また、補助金の関係であるが、文部科学省、厚生労働省のそれぞれから出される補助金は、都道府県で補助金の一本化を行い市町村に交付となっておるところであるが、方法の詳細が示されていない。示された時点で検討していきたいと考えている。

 次に条例の制定については、現在、留守家庭児童会開設要綱で支障なく運営できていることから、考えていない。

 次に教室運営のことであるが、指導員の配置基準等は、平成17年度に見直しを行ったところであり、全ての教室に正規指導員を複数配置することについては、現下の厳しい社会経済状況のもと困難である。

[奥原健康福祉部長]
民営化に伴う保育内容と保育条件への影響について

保育所の民営化は、民営化基本方針で現行の市立保育所の保育を引き継ぐことを前提条件とし、移管先法人に対しても、保育所民営化移管法人募集要領で、そのことを条件付けている。予算措置が必要な項目としては、「合同保育」のために社会福祉法人から各保育所に派遣される保育士6人の3か月間の人件費について、負担金を支払っていきたいと考えているが、その他の引き継ぎ事項については、基本的には現状の私立保育園運営補助金の中で対応していただきたく考えている。
また、現在、三島・中条保育所において、それぞれ三者協議会で種々協議されているが、特に保護者からは、・保育所運営について・保育内容について・引き継ぎ保育について・職員配置について等を議題として協議されている。

一時保育事業等の充実について

一時保育については、スペースの確保や保育士の配置など一定の条件下であるが、現在、私立保育園15園で実施している。

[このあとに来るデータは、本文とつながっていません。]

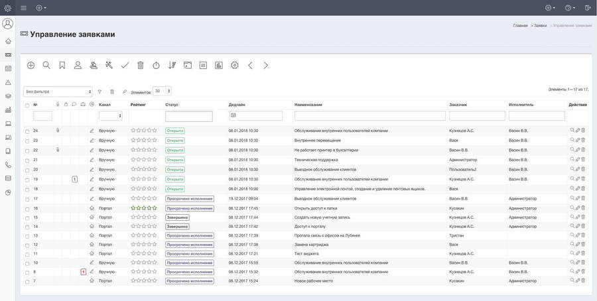Screen dimensions: 597x301
Task: Click the toolbar trash delete icon
Action: coord(141,65)
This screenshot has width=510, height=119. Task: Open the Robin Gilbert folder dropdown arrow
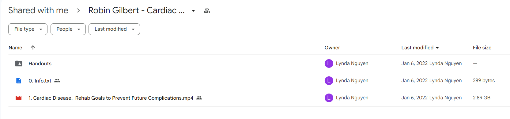pos(193,11)
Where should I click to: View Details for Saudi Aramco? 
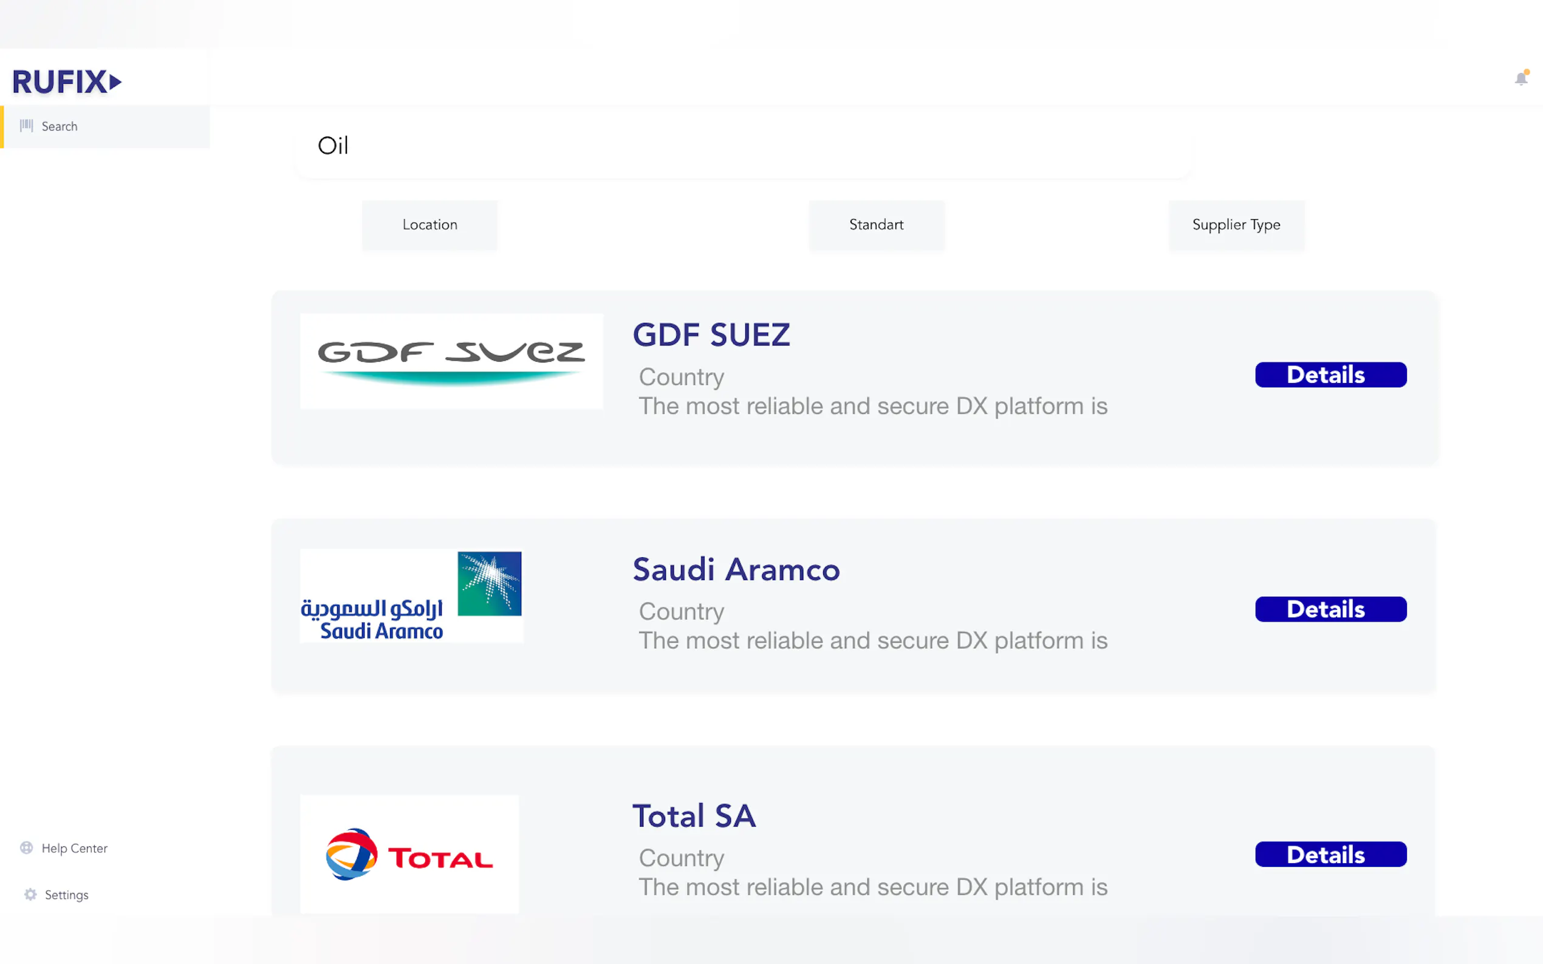click(x=1330, y=609)
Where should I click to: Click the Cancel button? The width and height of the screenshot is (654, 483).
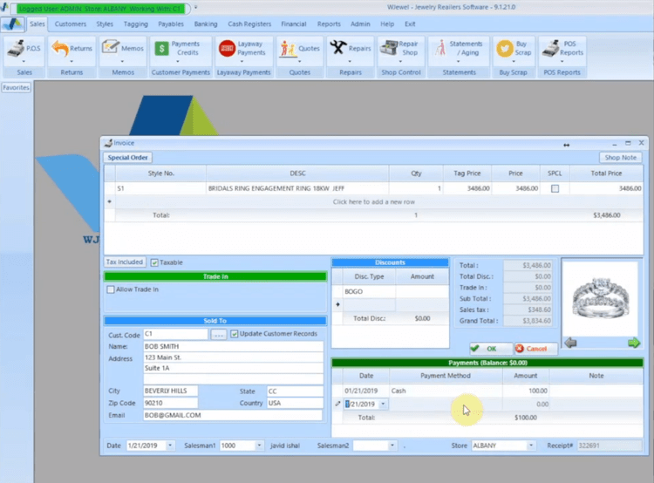tap(536, 348)
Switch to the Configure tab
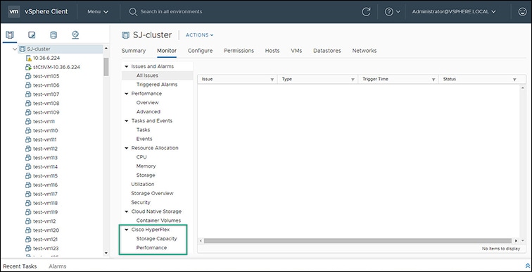 click(200, 51)
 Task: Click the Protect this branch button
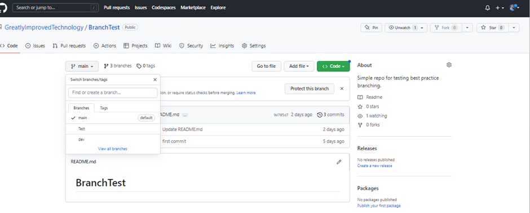[x=310, y=89]
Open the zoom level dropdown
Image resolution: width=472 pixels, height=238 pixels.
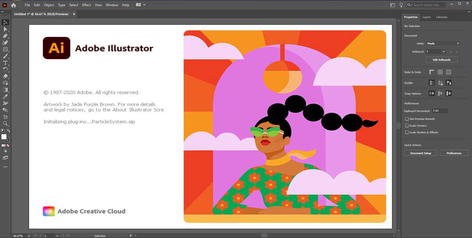[x=29, y=236]
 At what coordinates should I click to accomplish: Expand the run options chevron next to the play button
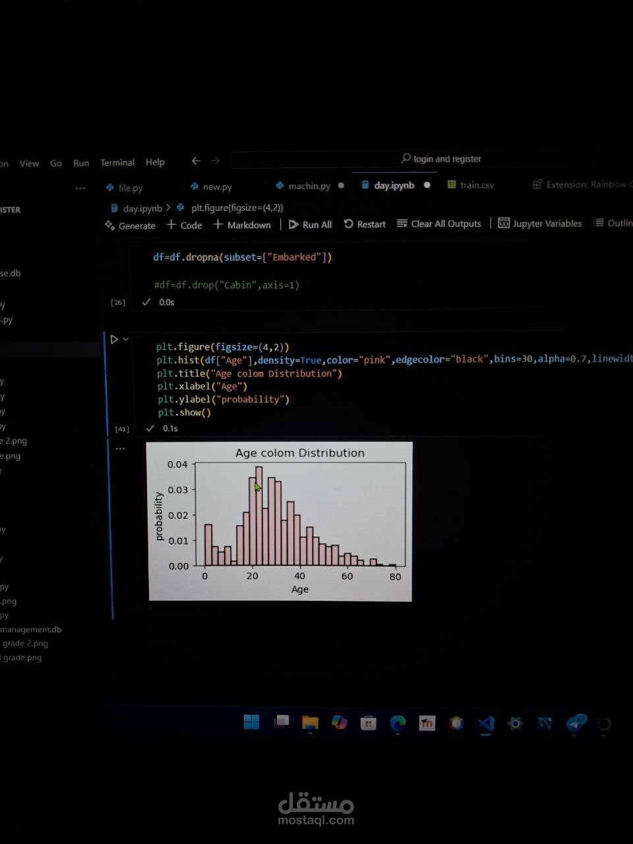coord(126,338)
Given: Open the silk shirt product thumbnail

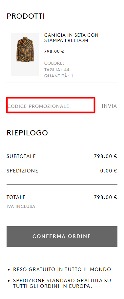Looking at the screenshot, I should coord(25,54).
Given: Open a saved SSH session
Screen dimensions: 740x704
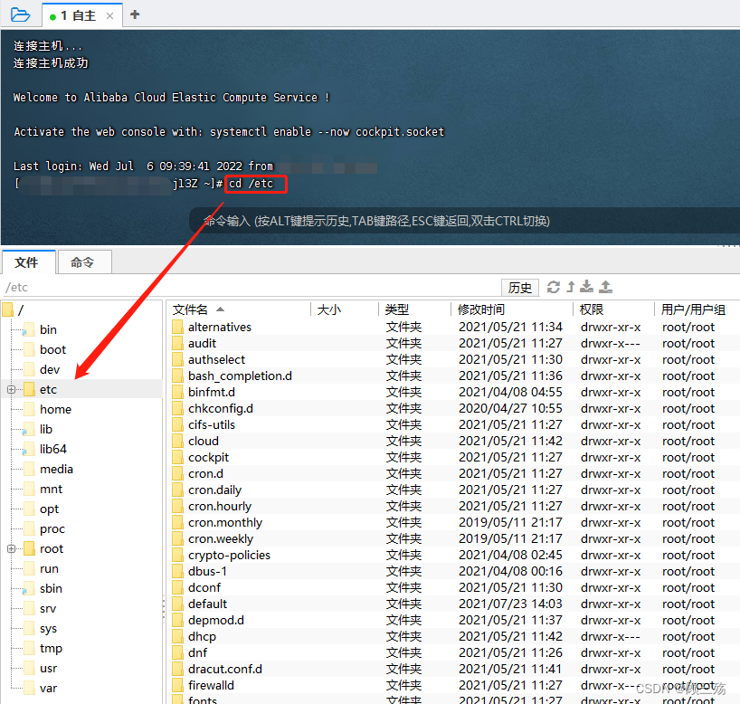Looking at the screenshot, I should tap(20, 14).
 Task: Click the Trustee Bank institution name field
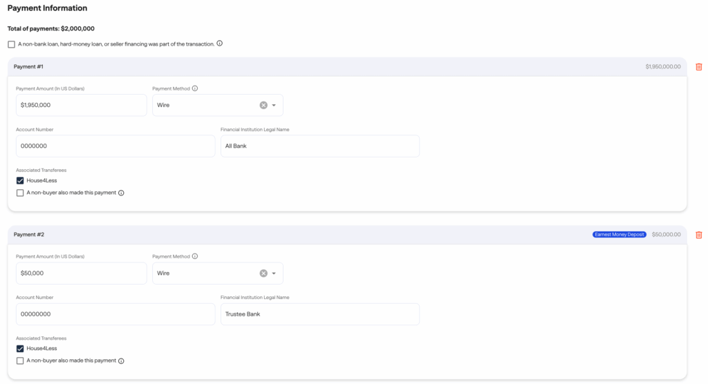pos(319,314)
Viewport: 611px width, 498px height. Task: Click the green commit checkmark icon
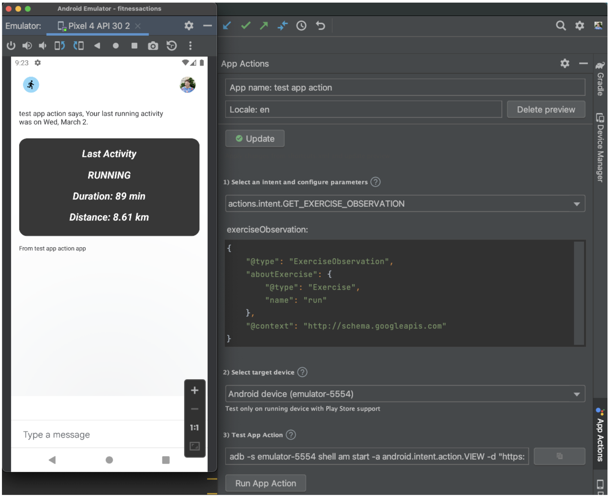[246, 26]
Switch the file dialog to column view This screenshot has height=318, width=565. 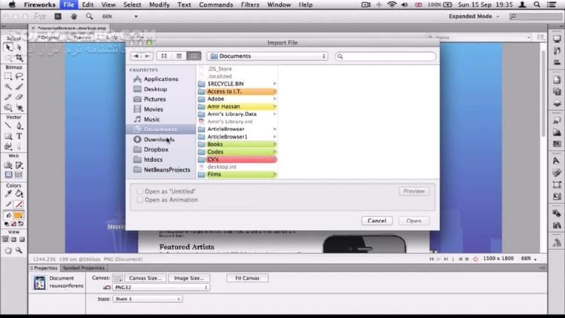(x=194, y=56)
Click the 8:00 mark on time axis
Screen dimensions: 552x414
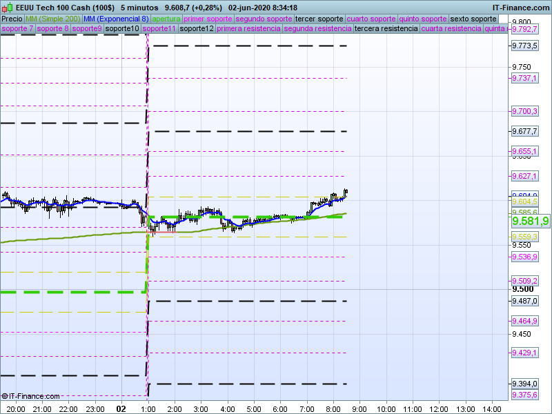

また病後児保育についても、私立保育園の協力を得て、現在2園で実施されている。市としては、一時保育と病後児保育に補助金を助成し、その充実に努めている。なお、病児保育、夜間保育、休日保育については、実施していないが、私立保育園の協力が得られるよう働きかけていく。(参考)病後児保育実施状況(こどもの園敬愛保育園・おとのは学園)登録者数 140人、利用者数 8人、平均利用日数 1.3日。

サービス利用者負担軽減について

障害者自立支援法は、利用者も社会の構成員の一員として応分の費用を負担し、制度を皆で支え合うことが主旨となっている。福祉サービスの利用者負担については、上限額を設定するとともに、所得の低い方にはより低い上限額を設定するなど安全装置を設けた上で、原則1割の定率負担をしてもらうことになっている。本市としては、国が利用者負担の軽減措置等を講じているので現時点では市独自の軽減策を設ける考えはない。

あけぼの学園の利用者負担について

あけぼの学園については、児童福祉法の改正により、本年10月から、「措置制度」から「利用契約制度」に変わっている。「措置制度」では、利用料は、保護者の所得状況に応じて、月額負担額が定められていたが、新制度では、利用料として、利用日数に応じ、国の定める給付費の10%を、特定費用として市が定める食費を、保護者は併せて負担してもらうことになっている。
利用料については、本市独自で軽減することまでは考えていないが、本市が設定する特定費用である食費については、保護者負担の軽減を図るため、人件費を除いた上で食材費の実費よりさらに低い額となるよう、1食あたり市民税2万円以上の世帯は230円、市民税2万円未満の世帯、185円、市民税非課税世帯、70円、生活保護世帯、0円と定めている。



[2問目]
 あけぼの学園で、非課税世帯(3人)で、これまで(の措置費の下で)、利用料1,100円であったものが、新制度では、先ほどの答弁で合った食費の軽減策をした上で、8,760円(利用料7,500円と食費1,260円)となります。所得割のない世帯でも、これまで2,200円であったものが、18,676円(15,346円と3,330円)になるという大変な負担増となっています。障害児のおられるご家庭では、深刻な状況となっています。障害者の問題については委員会もありますので、私の手元には本当に切実な訴えが寄せられておりますが、時間の関係で紹介できませんが、また委員会で議論させていただきます。
それから学童保育と今度の新しい放課後子育てプランの関係ですが、これも時間の関係がありまして、十分な議論を申し上げられませんが、やはり全児童対策的な、そこの通って来る子どもだけを安全にみたらいいと言うような対策では、学童保育これまでの関係者の努力、また市が独自に進めてきた事業の意義もなくなります。条例化する必要があるというのはこうしたこれまでの学童保育の果たしてきた役割を確固たるものとするためにも、本市の子育ての施策の基本的な事業として位置づけるためにも重要だと言うことを申し上げて終わりたいと思います。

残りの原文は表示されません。